Summarize the CITRUS project description in two sentences.

● **EXCERPT PROVIDED**
----------

CITRUS

In the CITRUS project, we use modern techniques from statistics and machine learning to identify treatment effect heterogeneity in cancer research.


General Information

CITRUS is an acronym for Convergence for Individualizing TReatment Using Statistical approaches. The CITRUS project is a collaboration between the Econometric Institute and the Department of Public Health at Erasmus Medical Center (MC) and will be carried out by me, Andreas Alfons (Econometric Institute), and Kevin ten Haaf (Erasmus MC). This project is funded by a ~€20,000 grant of the Dutch Convergence Alliance and will be active between August 1, 2021, and December 31, 2021.

Description

It is well known that individual patients who receive the same treatment may have very different health outcomes. The concept that treatment effects vary across patients is known as heterogeneous treatment effects (HTE). Consequently, identifying the HTE for different interventions can help in tailoring medical interventions for each individual. Thus, personalized medicine has the potential to improve the balance of benefits and harms of individual treatment pathways. The presence of HTE in medicine is commonly assessed through evaluating treatment effects across specific subgroups (“one-variable-at-a-time” analyses). However, such methods are insufficient for this purpose, due to fundamental limitations such as low statistical power and multiplicity, which makes them prone to both false-negative and false-positive results.

Recent guidelines such as The Predictive Approaches to Treatment effect Heterogeneity (PATH) Statement (Kent et al., Annals of Internal Medicine, 2020) for identifying HTE across subgroups have recommended the application of predictive statistical modeling approaches and machine learning techniques to overcome these limitations. In particular, novel machine learning methods from the statistical literature have been suggested to allow for the accurate identification of HTE. However, limited comparative evaluations for identifying the HTE of medical interventions have been performed between machine learning-based methods and predictive statistical modeling approaches.

CITRUS aims to perform a comparative evaluation of different machine learning methods and predictive statistical modeling approaches through simulation studies. We will design extensive simulation studies to answer the following research questions:

  1. “Which methods are most eligible for identifying HTE in which scenario?”;
  2. “To what extent do common characteristics of medical data (e.g., low representation of risk factors, missing values, high dimensionality) affect the performance of these methods?”.

Projected Outcome

  1. A publication in a peer-reviewed journal in medicine or statistics in which we publish our findings. Working paper versions will be continuously published on the arXiv.
  2. An open-source R package (published on the CRAN) that incorporates the methods that we use in a user-friendly manner to promote their use in medical research.

Context

I strongly believe that techniques from modern statistics and machine learning can aid in solving statistical problems in medical research. Corresponding research collaborations are strongly encouraged by the Dutch Convergence Alliance, in which the three institutions TU Delft, Erasmus MC, and Erasmus University Rotterdam join forces to work on projects in medical research. This process is referred to as convergence. For that purpose, the Convergence Alliance has set up the Open Mind Call in which teams from these three institutions could apply for grants of up to €20,000 to fund interdisciplinary projects. I am humbled that the CITRUS project is one of the 22 projects (out of 124 applications) that were selected for funding.

----------

● **RAW DATA**
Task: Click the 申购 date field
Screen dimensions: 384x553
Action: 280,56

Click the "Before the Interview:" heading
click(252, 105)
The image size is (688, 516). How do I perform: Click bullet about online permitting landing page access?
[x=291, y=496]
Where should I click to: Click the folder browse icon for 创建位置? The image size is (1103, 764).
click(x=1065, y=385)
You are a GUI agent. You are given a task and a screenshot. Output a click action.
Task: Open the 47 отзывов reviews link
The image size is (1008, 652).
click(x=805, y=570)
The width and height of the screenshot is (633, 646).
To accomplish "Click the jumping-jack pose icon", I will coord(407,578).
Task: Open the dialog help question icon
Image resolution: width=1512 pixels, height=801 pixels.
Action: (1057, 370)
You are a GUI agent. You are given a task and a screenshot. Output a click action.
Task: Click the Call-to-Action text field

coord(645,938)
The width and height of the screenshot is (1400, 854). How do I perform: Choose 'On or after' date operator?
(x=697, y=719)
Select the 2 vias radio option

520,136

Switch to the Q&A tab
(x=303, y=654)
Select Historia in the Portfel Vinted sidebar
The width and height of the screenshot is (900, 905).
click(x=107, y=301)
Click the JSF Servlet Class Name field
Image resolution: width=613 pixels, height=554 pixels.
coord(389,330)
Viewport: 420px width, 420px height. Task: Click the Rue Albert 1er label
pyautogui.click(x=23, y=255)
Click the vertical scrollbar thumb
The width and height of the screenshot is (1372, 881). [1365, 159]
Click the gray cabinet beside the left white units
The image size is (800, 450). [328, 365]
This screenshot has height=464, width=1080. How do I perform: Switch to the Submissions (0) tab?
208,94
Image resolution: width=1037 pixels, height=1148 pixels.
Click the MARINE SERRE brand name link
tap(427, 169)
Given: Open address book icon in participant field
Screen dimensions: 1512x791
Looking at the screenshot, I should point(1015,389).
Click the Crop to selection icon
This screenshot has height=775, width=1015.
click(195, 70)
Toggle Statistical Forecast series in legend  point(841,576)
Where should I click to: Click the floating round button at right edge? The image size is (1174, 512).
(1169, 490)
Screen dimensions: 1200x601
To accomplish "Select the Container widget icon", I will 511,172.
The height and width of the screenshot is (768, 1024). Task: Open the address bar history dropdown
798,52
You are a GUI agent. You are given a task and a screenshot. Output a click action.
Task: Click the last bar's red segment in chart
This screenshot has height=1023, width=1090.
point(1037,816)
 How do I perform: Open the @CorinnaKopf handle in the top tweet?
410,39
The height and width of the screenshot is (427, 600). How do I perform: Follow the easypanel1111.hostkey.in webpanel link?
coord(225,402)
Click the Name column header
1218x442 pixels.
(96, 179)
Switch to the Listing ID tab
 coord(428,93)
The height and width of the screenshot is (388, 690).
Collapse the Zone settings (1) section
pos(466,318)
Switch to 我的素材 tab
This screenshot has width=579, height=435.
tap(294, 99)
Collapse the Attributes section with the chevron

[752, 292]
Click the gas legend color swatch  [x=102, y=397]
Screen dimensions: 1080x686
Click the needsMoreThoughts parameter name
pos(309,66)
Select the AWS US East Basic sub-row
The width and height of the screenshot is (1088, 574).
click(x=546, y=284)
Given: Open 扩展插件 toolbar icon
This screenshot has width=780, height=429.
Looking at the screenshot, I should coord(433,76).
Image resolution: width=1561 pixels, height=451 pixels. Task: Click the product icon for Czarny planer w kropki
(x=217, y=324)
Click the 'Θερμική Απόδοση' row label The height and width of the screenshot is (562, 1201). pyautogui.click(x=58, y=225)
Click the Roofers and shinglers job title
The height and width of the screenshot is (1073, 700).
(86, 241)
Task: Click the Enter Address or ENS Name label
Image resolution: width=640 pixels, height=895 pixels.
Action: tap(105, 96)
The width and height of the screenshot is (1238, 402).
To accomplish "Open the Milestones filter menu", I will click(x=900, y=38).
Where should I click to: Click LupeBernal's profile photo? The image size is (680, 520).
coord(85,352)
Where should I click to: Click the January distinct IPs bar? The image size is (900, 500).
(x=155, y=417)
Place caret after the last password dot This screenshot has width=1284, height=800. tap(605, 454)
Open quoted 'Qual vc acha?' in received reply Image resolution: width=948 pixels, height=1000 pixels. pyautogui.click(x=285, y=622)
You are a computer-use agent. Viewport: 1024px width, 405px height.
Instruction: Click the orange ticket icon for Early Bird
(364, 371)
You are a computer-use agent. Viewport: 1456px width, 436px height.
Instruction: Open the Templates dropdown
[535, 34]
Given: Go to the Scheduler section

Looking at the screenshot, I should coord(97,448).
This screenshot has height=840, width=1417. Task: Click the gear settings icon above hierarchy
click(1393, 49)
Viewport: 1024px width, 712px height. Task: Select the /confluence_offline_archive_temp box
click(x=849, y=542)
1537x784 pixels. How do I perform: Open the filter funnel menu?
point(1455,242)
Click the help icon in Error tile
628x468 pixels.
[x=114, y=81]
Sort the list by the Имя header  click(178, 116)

----------

● **EXERCISE SOLUTION**
CITRUS is a collaboration between the Econometric Institute and the Department of Public Health at Erasmus MC, funded by a ~€20,000 grant of the Dutch Convergence Alliance and active from August 1 to December 31, 2021. Through simulation studies, it will compare machine learning methods and predictive statistical modeling approaches for identifying heterogeneous treatment effects in cancer research, with the findings to be published in a peer-reviewed journal and the methods released as an open-source R package.